EXERCISE: Word for word, set down the full listing below.
== DATA EXTRACTS
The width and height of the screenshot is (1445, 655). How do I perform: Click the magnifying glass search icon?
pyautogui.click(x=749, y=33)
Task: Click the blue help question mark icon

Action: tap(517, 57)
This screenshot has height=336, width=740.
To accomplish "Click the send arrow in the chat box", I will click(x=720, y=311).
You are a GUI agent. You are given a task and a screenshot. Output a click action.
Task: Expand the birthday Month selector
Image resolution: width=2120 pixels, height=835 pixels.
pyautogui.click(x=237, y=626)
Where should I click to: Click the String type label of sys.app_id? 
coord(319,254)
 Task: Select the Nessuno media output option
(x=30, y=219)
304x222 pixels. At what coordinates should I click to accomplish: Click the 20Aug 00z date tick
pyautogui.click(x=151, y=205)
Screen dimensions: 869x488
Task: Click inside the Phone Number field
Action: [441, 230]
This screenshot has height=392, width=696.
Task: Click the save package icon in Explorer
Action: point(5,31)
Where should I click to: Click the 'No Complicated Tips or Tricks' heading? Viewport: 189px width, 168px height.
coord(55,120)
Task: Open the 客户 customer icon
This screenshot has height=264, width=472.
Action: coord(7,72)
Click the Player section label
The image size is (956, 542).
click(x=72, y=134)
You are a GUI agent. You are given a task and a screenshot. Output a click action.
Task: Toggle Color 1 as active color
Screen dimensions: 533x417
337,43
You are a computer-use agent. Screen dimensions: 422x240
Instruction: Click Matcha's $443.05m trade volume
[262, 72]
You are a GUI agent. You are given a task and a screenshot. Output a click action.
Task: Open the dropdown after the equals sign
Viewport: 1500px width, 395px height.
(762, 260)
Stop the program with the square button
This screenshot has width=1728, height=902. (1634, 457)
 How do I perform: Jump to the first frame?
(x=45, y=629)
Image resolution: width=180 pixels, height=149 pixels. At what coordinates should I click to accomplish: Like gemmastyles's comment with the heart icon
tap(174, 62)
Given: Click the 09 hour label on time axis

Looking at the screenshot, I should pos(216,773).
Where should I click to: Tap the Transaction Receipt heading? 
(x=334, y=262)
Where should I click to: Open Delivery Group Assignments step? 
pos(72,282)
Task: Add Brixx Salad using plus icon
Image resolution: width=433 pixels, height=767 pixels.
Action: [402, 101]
====
TASK RESPONSE:
The width and height of the screenshot is (1445, 655). How do I perform: Click the magnifying glass search icon?
pyautogui.click(x=749, y=33)
Task: Click the blue help question mark icon

Action: tap(517, 57)
This screenshot has height=336, width=740.
To accomplish "Click the send arrow in the chat box", I will click(x=720, y=311).
You are a GUI agent. You are given a task and a screenshot. Output a click action.
Task: Expand the birthday Month selector
Image resolution: width=2120 pixels, height=835 pixels.
pyautogui.click(x=237, y=626)
Where should I click to: Click the String type label of sys.app_id? 
coord(319,254)
 Task: Select the Nessuno media output option
(x=30, y=219)
304x222 pixels. At what coordinates should I click to accomplish: Click the 20Aug 00z date tick
pyautogui.click(x=151, y=205)
Screen dimensions: 869x488
Task: Click inside the Phone Number field
Action: [441, 230]
This screenshot has height=392, width=696.
Task: Click the save package icon in Explorer
Action: point(5,31)
Where should I click to: Click the 'No Complicated Tips or Tricks' heading? Viewport: 189px width, 168px height.
coord(55,120)
Task: Open the 客户 customer icon
This screenshot has height=264, width=472.
Action: coord(7,72)
Click the Player section label
The image size is (956, 542).
click(x=72, y=134)
You are a GUI agent. You are given a task and a screenshot. Output a click action.
Task: Toggle Color 1 as active color
Screen dimensions: 533x417
337,43
You are a computer-use agent. Screen dimensions: 422x240
Instruction: Click Matcha's $443.05m trade volume
[262, 72]
You are a GUI agent. You are given a task and a screenshot. Output a click action.
Task: Open the dropdown after the equals sign
Viewport: 1500px width, 395px height.
(762, 260)
Stop the program with the square button
This screenshot has width=1728, height=902. (1634, 457)
 How do I perform: Jump to the first frame?
(x=45, y=629)
Image resolution: width=180 pixels, height=149 pixels. At what coordinates should I click to accomplish: Like gemmastyles's comment with the heart icon
tap(174, 62)
Given: Click the 09 hour label on time axis

Looking at the screenshot, I should pos(216,773).
Where should I click to: Tap the Transaction Receipt heading? 
(x=334, y=262)
Where should I click to: Open Delivery Group Assignments step? 
pos(72,282)
Task: Add Brixx Salad using plus icon
Image resolution: width=433 pixels, height=767 pixels.
Action: [402, 101]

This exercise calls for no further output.